--- Data section ---

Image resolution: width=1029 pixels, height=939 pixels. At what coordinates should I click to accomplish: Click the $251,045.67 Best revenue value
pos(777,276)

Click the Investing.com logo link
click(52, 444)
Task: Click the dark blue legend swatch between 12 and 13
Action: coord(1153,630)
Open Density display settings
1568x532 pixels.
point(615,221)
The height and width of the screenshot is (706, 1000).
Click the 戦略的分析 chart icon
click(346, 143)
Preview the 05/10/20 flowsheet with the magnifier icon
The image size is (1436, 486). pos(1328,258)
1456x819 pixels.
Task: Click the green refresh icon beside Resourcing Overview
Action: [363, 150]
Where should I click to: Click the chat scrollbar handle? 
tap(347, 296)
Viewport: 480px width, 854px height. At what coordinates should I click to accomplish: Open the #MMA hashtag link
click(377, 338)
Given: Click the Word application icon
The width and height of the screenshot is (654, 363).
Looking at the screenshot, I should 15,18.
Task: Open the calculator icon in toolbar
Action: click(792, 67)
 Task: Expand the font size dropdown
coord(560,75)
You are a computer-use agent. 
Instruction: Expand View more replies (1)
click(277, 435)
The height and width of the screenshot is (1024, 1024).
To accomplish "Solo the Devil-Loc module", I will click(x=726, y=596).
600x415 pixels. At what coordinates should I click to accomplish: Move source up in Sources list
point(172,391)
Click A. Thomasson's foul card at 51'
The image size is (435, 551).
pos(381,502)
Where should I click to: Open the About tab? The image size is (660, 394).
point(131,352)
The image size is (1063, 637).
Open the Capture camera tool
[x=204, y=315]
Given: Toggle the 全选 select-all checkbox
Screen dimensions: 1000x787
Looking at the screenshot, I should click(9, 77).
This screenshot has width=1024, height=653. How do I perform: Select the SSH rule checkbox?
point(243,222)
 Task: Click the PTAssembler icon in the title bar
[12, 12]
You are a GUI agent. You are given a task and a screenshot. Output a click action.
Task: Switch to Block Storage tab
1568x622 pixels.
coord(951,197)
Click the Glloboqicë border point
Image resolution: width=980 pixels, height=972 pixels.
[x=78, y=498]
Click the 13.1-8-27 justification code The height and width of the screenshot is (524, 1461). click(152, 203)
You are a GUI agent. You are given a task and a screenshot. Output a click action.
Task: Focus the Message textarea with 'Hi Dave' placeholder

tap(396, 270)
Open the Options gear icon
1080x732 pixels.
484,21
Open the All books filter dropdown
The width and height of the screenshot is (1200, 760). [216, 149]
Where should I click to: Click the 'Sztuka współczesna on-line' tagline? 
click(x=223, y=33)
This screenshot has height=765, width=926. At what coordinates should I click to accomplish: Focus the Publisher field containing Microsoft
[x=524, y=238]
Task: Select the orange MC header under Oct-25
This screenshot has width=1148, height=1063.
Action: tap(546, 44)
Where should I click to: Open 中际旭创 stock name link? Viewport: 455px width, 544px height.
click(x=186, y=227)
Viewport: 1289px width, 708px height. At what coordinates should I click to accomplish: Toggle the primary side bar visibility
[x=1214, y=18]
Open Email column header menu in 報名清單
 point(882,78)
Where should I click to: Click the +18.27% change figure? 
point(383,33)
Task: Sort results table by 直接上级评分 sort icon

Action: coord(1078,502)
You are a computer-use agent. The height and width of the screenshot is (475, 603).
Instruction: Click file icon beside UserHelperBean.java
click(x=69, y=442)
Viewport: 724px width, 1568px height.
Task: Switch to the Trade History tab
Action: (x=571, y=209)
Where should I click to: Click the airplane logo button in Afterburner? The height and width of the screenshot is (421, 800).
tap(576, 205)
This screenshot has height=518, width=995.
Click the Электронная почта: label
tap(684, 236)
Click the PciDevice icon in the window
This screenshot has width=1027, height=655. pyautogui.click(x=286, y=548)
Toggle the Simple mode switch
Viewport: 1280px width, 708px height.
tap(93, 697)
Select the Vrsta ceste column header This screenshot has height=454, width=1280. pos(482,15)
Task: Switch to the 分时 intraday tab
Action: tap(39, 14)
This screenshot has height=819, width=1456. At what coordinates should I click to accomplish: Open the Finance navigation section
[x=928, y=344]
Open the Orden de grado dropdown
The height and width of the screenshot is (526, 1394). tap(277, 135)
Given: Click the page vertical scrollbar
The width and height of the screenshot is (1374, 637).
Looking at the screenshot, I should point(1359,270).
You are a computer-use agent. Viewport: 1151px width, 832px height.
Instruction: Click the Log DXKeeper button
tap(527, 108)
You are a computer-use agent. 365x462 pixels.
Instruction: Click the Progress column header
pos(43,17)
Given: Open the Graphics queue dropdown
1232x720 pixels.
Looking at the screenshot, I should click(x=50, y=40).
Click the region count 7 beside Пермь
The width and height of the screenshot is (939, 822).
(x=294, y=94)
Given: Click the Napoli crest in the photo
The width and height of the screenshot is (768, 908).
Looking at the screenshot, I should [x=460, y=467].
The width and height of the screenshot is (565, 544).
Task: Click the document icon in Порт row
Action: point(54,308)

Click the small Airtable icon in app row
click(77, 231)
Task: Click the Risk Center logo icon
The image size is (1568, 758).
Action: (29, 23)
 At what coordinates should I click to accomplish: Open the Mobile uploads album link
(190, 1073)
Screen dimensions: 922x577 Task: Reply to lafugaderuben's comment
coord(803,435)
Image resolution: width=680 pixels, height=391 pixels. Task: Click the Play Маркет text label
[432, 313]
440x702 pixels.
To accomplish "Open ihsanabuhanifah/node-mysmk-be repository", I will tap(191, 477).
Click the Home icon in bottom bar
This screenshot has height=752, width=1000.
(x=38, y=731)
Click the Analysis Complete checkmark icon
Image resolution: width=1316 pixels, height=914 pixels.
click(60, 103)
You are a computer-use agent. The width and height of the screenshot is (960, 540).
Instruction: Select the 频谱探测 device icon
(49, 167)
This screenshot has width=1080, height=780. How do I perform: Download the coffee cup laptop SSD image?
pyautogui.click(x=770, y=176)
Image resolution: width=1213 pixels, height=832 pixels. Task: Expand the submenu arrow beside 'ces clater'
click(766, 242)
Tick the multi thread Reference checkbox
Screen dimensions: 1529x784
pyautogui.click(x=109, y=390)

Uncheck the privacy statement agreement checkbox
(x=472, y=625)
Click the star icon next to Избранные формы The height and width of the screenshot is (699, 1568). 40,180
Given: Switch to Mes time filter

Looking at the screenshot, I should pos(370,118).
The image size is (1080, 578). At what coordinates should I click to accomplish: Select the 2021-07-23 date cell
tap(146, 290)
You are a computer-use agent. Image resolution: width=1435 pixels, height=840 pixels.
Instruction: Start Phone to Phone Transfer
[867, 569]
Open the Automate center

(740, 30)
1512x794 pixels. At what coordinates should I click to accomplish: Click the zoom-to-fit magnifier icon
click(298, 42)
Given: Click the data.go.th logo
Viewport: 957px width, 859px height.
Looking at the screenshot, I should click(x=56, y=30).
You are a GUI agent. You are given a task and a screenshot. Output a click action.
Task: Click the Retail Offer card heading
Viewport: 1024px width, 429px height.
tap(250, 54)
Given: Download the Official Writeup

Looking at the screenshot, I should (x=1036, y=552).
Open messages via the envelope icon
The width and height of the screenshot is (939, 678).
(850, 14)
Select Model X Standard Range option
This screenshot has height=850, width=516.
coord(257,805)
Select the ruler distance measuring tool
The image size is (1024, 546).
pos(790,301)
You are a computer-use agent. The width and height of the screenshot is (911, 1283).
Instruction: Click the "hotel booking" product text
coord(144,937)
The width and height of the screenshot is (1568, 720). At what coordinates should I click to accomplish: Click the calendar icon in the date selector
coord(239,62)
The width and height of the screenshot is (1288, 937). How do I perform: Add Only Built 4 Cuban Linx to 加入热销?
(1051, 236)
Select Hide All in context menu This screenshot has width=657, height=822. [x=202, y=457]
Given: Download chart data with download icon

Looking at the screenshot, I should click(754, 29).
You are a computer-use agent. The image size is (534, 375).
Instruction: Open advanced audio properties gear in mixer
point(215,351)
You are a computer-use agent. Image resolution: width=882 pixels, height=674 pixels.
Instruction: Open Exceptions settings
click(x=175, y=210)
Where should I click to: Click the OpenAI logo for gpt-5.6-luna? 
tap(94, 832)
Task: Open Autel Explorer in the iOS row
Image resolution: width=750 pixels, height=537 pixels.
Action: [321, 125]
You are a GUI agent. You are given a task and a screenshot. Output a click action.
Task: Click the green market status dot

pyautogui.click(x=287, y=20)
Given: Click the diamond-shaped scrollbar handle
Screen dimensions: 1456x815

---

> [Task requirements]
Read through the entries and copy each line in which "computer" appears.

> [Response to this task]
You are a computer-use agent. 
You are a computer-use agent. The height and width of the screenshot is (475, 603).
You are a computer-use agent. Viewport: 1151px width, 832px height.
You are a computer-use agent. 365x462 pixels.
You are a computer-use agent. The width and height of the screenshot is (960, 540).
You are a computer-use agent. Image resolution: width=1435 pixels, height=840 pixels.
You are a computer-use agent. The width and height of the screenshot is (911, 1283).
You are a computer-use agent. The image size is (534, 375).
You are a computer-use agent. Image resolution: width=882 pixels, height=674 pixels.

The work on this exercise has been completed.